Short problem:
Count the lines in the records below that contain the word "screenshot". Reply with that number alone.

[Dataset entries]
[Start]

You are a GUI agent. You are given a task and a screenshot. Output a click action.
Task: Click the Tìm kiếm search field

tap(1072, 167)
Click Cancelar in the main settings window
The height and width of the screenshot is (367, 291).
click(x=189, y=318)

[End]

Task solution:
2